Incredible shrinking rights

In the past decade, U.S. citizens have seen shrinkage of their rights of free speech, habeas corpus, and freedom from torture; their independent press; the line between church and state; and the separation of powers.

Britain has lost or is losing many of its publicly owned assets — water, rail, schools, the London Tube, air traffic control — and the BBC is sliding irretrievably downward, which will mean the slow death of literacy in a nation that used to lead the world.

Here in Canada, we have a government at war with its own bureaucracy, “equality” for women is officially no longer sought, the CBC is running criminally short of money, our infrastructure is cratering, we have no plan to cope with, much less reduce, global warming, Parliament’s question period sounds like peasants fighting with cudgels and pikestaffs, and the government plays fast and loose with the desire of Canadians not to be irradiated.

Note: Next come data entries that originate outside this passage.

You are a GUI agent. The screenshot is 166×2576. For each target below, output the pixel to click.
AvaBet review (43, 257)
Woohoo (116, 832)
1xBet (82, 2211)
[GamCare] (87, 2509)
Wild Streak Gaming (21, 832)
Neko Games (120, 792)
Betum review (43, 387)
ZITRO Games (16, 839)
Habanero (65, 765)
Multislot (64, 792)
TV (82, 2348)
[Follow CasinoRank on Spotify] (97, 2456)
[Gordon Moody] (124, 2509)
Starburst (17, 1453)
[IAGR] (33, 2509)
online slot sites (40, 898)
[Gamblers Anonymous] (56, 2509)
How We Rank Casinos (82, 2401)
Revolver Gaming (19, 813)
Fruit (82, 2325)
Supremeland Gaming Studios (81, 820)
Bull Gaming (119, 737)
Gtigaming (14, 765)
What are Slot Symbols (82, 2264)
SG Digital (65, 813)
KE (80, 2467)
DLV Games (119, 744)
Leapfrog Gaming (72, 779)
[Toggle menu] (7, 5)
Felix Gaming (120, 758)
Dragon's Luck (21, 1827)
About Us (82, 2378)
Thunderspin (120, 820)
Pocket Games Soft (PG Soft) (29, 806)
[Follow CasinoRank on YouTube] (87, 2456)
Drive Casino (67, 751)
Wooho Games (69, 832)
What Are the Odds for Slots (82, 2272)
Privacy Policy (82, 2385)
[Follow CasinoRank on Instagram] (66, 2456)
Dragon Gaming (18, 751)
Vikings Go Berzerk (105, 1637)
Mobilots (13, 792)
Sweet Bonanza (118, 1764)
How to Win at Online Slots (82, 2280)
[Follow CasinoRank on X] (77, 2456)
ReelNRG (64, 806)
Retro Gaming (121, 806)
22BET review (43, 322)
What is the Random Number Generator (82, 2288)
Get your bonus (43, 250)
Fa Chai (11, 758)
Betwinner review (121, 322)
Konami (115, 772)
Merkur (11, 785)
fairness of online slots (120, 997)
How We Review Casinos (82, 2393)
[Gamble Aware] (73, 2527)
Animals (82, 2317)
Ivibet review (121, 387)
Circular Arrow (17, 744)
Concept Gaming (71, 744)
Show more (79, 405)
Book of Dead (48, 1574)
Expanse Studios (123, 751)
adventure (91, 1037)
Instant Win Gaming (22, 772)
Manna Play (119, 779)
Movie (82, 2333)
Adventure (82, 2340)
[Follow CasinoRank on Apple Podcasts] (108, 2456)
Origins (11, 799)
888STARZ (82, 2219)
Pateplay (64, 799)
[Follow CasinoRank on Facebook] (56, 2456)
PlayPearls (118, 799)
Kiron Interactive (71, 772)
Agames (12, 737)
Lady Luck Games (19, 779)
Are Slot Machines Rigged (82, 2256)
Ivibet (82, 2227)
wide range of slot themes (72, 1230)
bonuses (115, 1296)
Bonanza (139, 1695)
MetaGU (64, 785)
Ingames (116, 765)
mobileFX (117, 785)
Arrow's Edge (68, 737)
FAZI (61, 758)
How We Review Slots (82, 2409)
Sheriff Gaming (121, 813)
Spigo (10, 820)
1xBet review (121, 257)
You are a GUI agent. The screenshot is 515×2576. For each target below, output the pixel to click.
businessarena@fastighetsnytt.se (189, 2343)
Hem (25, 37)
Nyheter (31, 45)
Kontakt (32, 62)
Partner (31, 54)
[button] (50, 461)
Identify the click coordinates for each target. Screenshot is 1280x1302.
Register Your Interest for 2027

And no one is demonstrating. No one is orating, or even shouting. We’ll get what’s coming to us. It’s what happens to people who don’t defend their rights.

This Week

Here’s another example of Canadian willingness to take abuse without question. It was recently alleged (unfairly, I think) that a Texas prosecutor referred to blacks on a Houston jury as “Canadians,” thus leading some Canadians to think they were regarded as lesser.

In fact, many Texans would not even be aware of the existence of Canada. What they do know is the Canadian River, a tributary of the Arkansas River, that runs east-southeast through the Texas Panhandle. It derives from the Mexican-Spanish word “cañada,” meaning “small canyon” or a cliff edge along a river that is a natural barrier for sheep herds.

The tilde over the n was dropped by ye olde mapmakers, “Canadian” became a Texas slur, and today Canadians are mystified by news of their unpopularity in George Bush’s hometown.

Here’s your prize: The above information comes from Annie Proulx’s 2002 novel That Old Ace in the Hole, about young Bob Dollar, an agent for industrial hog farming, who sets out to buy up land in the Panhandle. It’s a great novel, although you will never eat pork again.